The acquisition of a data frame involves a spatial sampling and digitalization of the continuous image formed in the focus plane of a telescope. The image may be recorded analog (e.g. on photographic plates) for later measurements or acquired directly when digital detectors such as diode arrays and CCD's are used. The individual pixel values are obtained by convolving the continuous image I(x,y) with the pixel response function R(x,y). With a sampling step of $\Delta x$ and $\Delta y$ the digital frame is given by

$$F_{i,j} = \int I(x,y) R(x-i\Delta x, y-j\Delta y) \; dx dy + N_{i,j}$$ (2.1)

where N is the acquisition noise. This convolution is done analog in most detectors except for imaging photon counting systems where it partly is performed digitally. The sampling step and response function are determined normally by the physical properties of the detector and the acquisition setup. The variation of the response function may be very sharp as for most semi-conductor detectors or more smooth as in image dissector tubes. If the original image I is band width limited (i.e. only contains features with spatial frequencies less than a cutoff value $\omega_c$) all information is retained in the digitized frame when the sampling frequency $\omega_s = 2\pi/\Delta x$ satisfies the Nyquist criterion:

$$\omega_s = 2 \; \omega_c.$$ (2.2)

In Equation 2.2 it is assumed that R is a Dirac delta function.
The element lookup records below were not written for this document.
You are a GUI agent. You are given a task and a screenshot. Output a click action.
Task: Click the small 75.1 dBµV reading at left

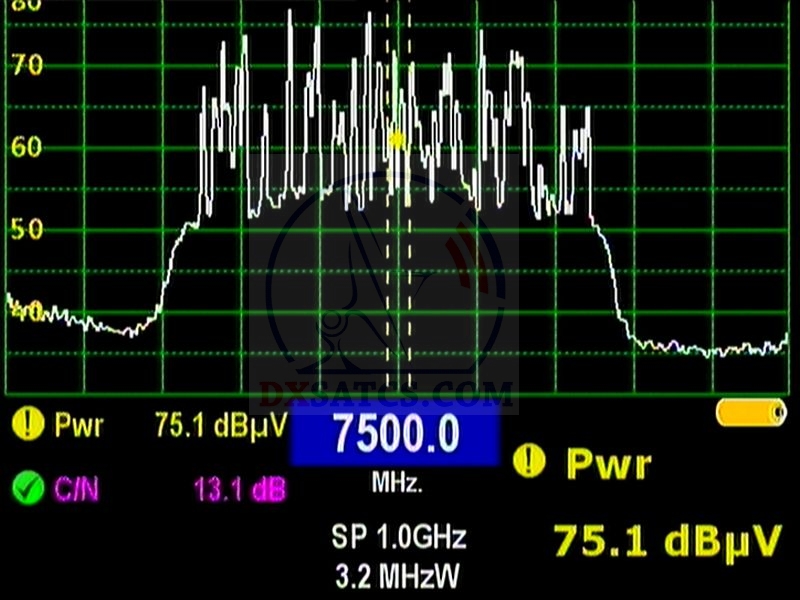tap(220, 425)
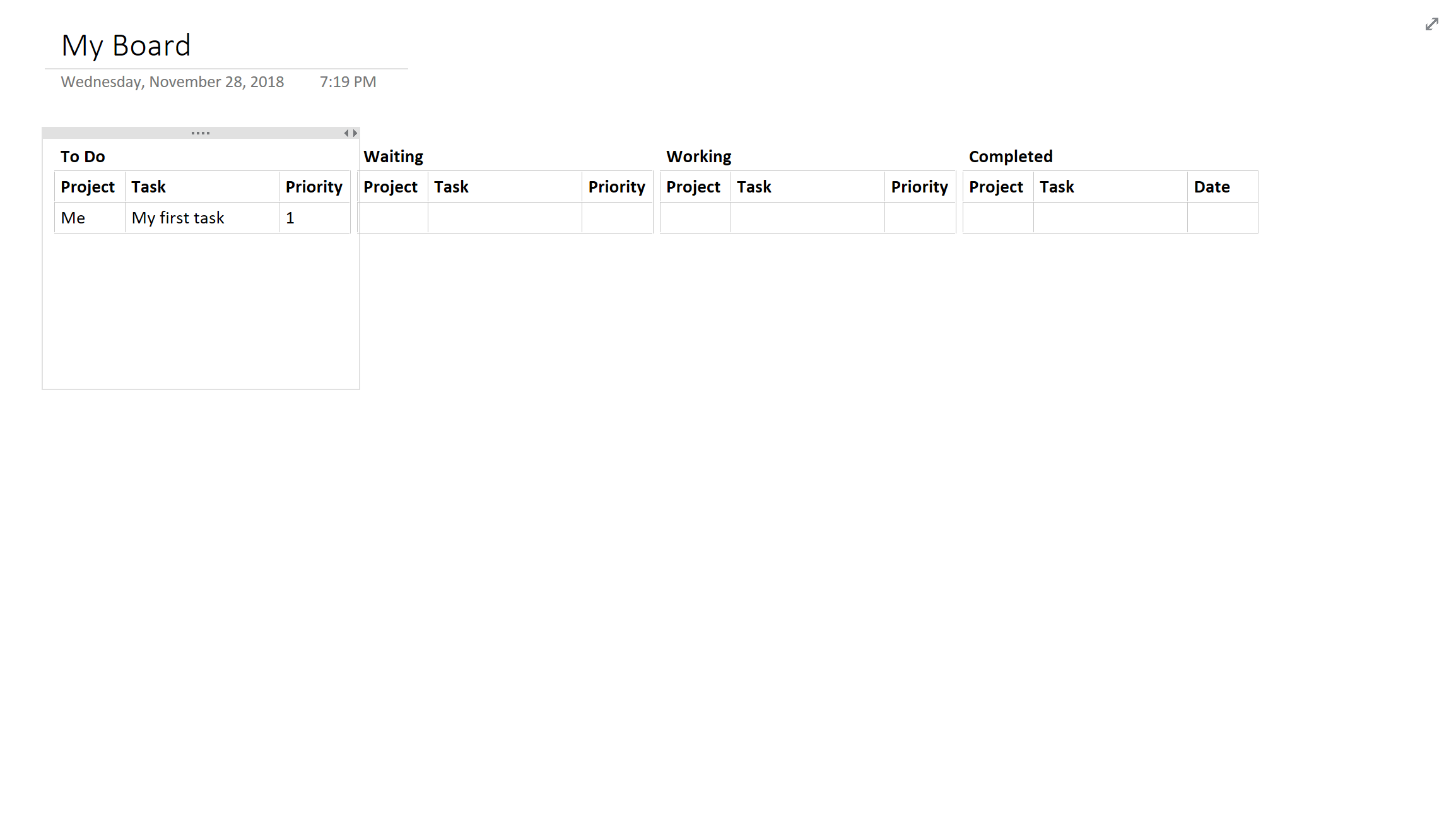The image size is (1456, 835).
Task: Click the full page view expand arrow
Action: [x=1431, y=25]
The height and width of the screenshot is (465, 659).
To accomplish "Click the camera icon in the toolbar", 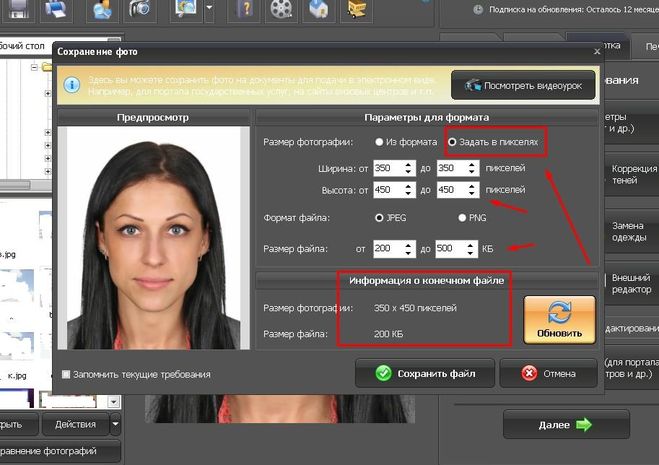I will tap(139, 10).
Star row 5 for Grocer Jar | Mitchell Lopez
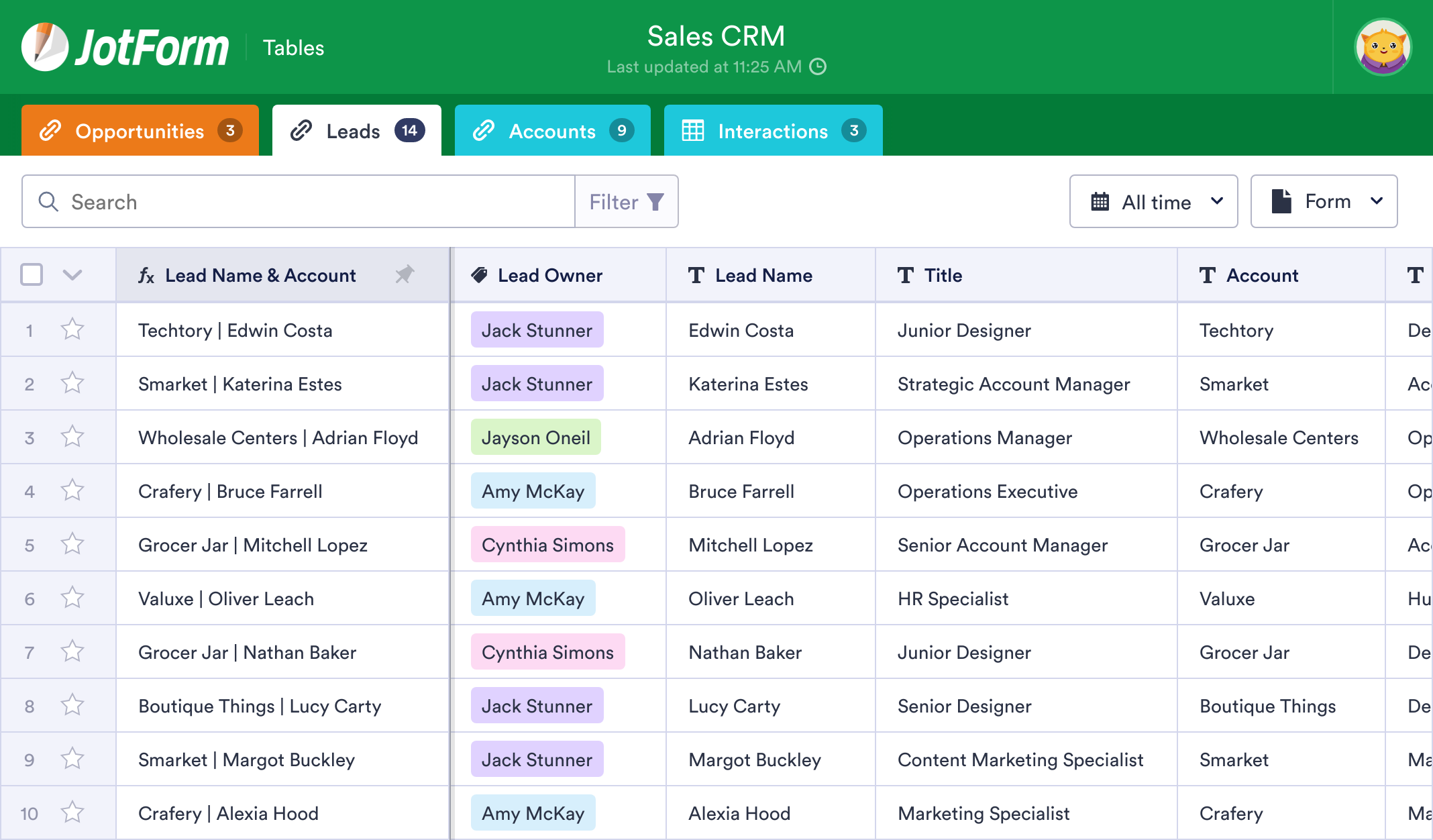Viewport: 1433px width, 840px height. pyautogui.click(x=72, y=544)
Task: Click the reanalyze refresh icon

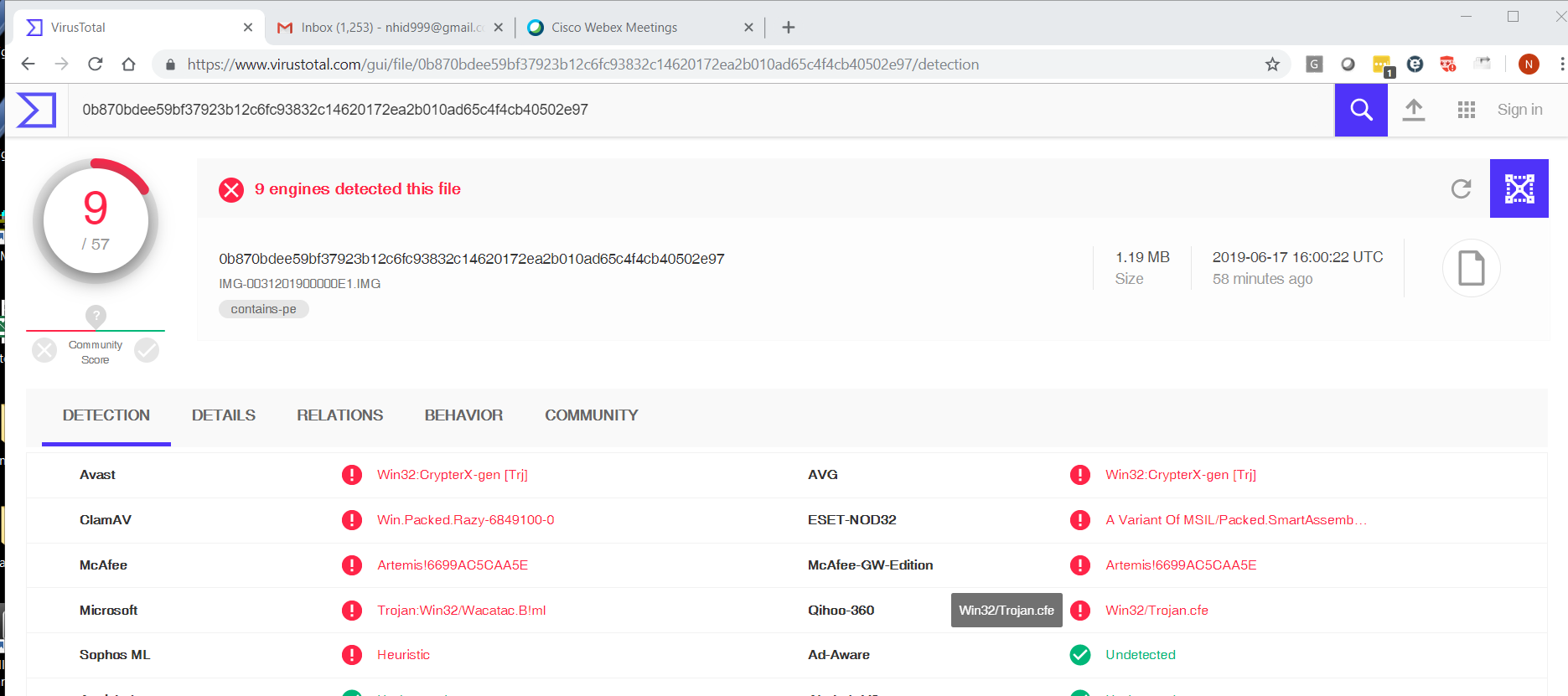Action: [1461, 189]
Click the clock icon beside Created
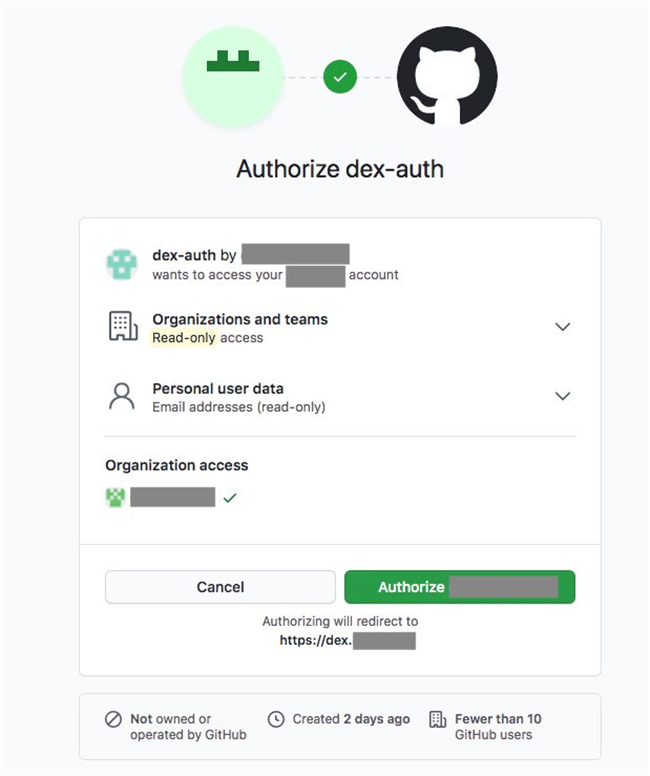Screen dimensions: 650x776 [x=276, y=719]
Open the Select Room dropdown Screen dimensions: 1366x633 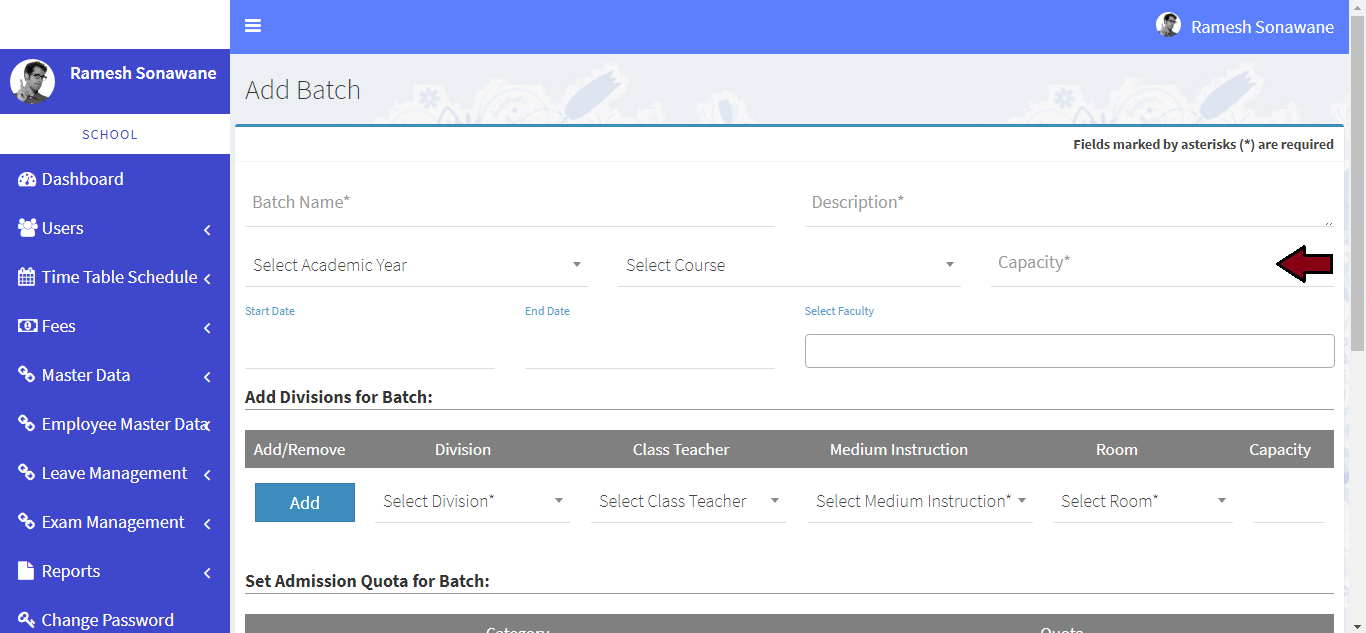(x=1142, y=501)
This means that only features which are larger than $2\Delta x$ can be resolved. A frame is oversampled when $\omega_s > 2\omega_c$ while for smaller sample rates it is undersampled.

In astronomy the band width of an image is determined by the point spread function (PSF) and has often no sharp cutoff frequency. Many modern detector systems are designed to have a sampling step only a few times smaller than the typical full width half maximum (FWHM) of seeing disk or PSF. Therefore they will not fully satisfy Equation 2.2 and tend to be undersampled especially in good seeing conditions.

A typical assumption in image processing algorithms is that the pixel response function R can be approximated by a Dirac delta function. This is reasonable when the image intensity does not vary significantly over R as for well oversampled frames where the effective size of Ris roughly equal to the sample step. If it is not the case, the effects on the algorithm used should be checked. Interpolation of values between existing pixels is often necessary e.g. for rebinning. Depending on the shape of R and band width of the image different schemes may be chosen to give the best reproduction of the original intensity distribution. In many cases low order polynomial functions are used (e.g. zero or first order) while sinc, spline or gaussian weighted interpolation may be more appropriate for some applications.